In the initial application for a licence for ESPN Classic, TSN applied a similar philosophy to its programming. Specifically, it expressed its intention to offer programming that would "provide a retrospective . featuring athletes that have become stars or were stars in their own time .; the sort of material [that] has not been traditionally shown to Canadians on television." TSN argued that the service's programming would be able to present seminal events that have served to affect Canadian culture while also providing fodder for online meetings and debates to discuss these events' effects. The Commission considers that this focus on established culturally altering events would be diminished by the insertion of as much as 657 hours annually, or 10% of the broadcast year, of unproven classic or unproven culturally relevant material. Moreover, the nature of service provided by ESPN Classic as a condition of licence specifically states that it will provide a retrospective on sports events, thereby further emphasizing the "oldness" of the programming it originally intended to offer.


In relation to the above, the Commission notes that the current nature of service states that ESPN Classic shall "provide a retrospective on sports events that occurred at least 18 months prior to the broadcast day on which they are aired by the service." The Commission also notes the licensee's willingness to accept a reduction to three months in the minimum age of programming aired to fulfil its retrospective requirement. The Commission, however, does not accept that a three-month limit would be sufficient to qualify a program as "classic" in the way TSN framed its application or in the way that the ESPN Classic service is defined.

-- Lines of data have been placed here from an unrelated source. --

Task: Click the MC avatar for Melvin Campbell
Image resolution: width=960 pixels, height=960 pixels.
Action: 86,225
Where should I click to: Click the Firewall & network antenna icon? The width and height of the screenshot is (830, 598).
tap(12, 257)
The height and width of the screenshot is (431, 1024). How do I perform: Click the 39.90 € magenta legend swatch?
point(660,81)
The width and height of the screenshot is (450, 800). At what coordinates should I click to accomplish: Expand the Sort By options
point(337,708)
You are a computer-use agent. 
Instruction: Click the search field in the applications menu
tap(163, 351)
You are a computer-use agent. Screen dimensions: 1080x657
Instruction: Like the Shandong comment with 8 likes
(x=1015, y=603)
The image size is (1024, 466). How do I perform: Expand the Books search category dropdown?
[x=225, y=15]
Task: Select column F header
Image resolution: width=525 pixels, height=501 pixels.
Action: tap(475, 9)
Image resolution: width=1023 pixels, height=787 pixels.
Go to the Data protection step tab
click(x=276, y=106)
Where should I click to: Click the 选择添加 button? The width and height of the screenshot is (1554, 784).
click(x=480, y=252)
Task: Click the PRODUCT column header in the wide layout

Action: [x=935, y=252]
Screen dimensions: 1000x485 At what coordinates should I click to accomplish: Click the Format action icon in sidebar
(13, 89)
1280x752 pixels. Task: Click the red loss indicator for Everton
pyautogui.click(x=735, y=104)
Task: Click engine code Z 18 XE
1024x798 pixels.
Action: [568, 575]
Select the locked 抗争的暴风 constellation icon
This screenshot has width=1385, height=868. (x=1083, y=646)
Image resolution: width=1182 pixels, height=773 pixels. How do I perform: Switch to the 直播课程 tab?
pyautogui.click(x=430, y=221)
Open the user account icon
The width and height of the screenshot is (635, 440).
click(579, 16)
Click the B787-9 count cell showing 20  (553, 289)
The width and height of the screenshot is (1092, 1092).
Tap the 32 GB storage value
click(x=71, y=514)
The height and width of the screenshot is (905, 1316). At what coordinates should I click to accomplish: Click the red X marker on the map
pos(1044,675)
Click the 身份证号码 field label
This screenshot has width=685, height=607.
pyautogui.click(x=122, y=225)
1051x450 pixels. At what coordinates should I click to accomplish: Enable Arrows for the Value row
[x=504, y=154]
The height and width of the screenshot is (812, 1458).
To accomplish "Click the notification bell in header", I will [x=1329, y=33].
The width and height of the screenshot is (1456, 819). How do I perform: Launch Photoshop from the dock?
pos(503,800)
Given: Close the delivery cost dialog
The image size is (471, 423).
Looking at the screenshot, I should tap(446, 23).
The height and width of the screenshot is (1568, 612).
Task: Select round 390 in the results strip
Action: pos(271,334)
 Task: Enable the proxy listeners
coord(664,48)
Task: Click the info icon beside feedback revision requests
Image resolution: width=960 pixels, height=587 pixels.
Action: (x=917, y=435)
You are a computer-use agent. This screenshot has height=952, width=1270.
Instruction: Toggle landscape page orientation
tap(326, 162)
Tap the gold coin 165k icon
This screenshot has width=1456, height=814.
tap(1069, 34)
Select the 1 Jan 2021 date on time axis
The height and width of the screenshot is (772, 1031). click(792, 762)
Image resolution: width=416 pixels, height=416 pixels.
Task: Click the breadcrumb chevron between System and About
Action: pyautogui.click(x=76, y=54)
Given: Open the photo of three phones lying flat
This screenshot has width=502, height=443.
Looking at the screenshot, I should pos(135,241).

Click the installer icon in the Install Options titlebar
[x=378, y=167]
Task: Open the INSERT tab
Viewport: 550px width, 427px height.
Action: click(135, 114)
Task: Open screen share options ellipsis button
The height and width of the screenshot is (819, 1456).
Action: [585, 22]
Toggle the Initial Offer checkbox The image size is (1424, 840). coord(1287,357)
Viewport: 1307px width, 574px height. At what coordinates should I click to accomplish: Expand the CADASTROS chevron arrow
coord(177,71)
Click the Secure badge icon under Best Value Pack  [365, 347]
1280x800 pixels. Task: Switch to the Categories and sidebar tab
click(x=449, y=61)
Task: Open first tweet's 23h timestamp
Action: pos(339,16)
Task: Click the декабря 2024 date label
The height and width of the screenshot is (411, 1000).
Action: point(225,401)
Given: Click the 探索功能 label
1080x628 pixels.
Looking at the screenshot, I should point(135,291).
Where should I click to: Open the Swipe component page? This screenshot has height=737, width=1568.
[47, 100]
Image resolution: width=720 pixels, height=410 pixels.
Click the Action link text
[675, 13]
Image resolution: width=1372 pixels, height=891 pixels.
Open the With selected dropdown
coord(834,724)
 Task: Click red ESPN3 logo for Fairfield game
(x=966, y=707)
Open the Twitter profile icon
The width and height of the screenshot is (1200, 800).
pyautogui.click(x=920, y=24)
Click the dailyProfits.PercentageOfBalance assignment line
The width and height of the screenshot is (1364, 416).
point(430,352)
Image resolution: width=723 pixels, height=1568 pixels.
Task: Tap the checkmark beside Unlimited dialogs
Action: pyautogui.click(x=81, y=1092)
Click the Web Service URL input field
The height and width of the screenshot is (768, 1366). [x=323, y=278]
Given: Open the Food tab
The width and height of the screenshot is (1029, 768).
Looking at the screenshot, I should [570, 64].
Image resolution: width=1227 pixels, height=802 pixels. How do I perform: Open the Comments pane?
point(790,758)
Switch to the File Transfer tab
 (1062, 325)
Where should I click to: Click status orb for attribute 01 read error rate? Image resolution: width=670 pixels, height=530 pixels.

The Commission also notes several interveners' concerns about undue competitive disadvantage. In this regard, the Commission notes the statements set out in Public Notice 2000-6 about concentration of media ownership and its impact on programming diversity and fair competition that apply to services offering live sports. Given the other holdings of the licensee and its parent company Bell Globemedia Inc., the Commission is of the view that approval of the proposed amendments would substantially increase the ability of Bell Globemedia Inc. and its subsidiaries to acquire the rights to live sports coverage.


Furthermore, having taken into account the interventions presented in opposition, the Commission is concerned that approval of the amendments requested by TSN could permit ESPN Classic to become a general interest sports service. As a result, ESPN Classic would undoubtedly dilute that which most distinguishes itself from analog sports services. All of this would fundamentally change its nature of service. The Commission also reminds the licensee that financial viability is not a factor taken into account in the analysis of a Category 2 application.


Accordingly, the Commission denies the application by The Sports Network Inc. to amend the broadcasting licence for the national Category 2 specialty programming undertaking known as ESPN Classic Canada by changing its conditions of licence in order to allow the programming of live sports.
  Secretary General
  This decision is available in alternative format upon request, and may also be examined in PDF format or in HTML at the following Internet site: 

[1] Fox Sports World Canada - Licence amendment, Broadcasting Decision CRTC 2005-4, 12 January 2005.

[2] Sportsnet pointed to TSN's ownership interests in the Réseau des Sports and the Réseau Info Sports as well as its association through other affiliated companies in Outdoor Life, The NHL Network, Raptors NBA TV, Leafs TV and CTV.

[3] As approved in ZTV - Category 2 specialty service, Broadcasting Decision CRTC 2005-518, 21 October 2005, ZTV is a general interest service directed at Canadians aged 18-29. Its programming focuses on innovative technologies and new media, youth/extreme sports, sex, jobs, education, music, leisure activities and current events. ZTV may draw its programming from categories 6(a) (Professional sports) and 6(b) (Amateur sports) with a limit of 15% from these program categories.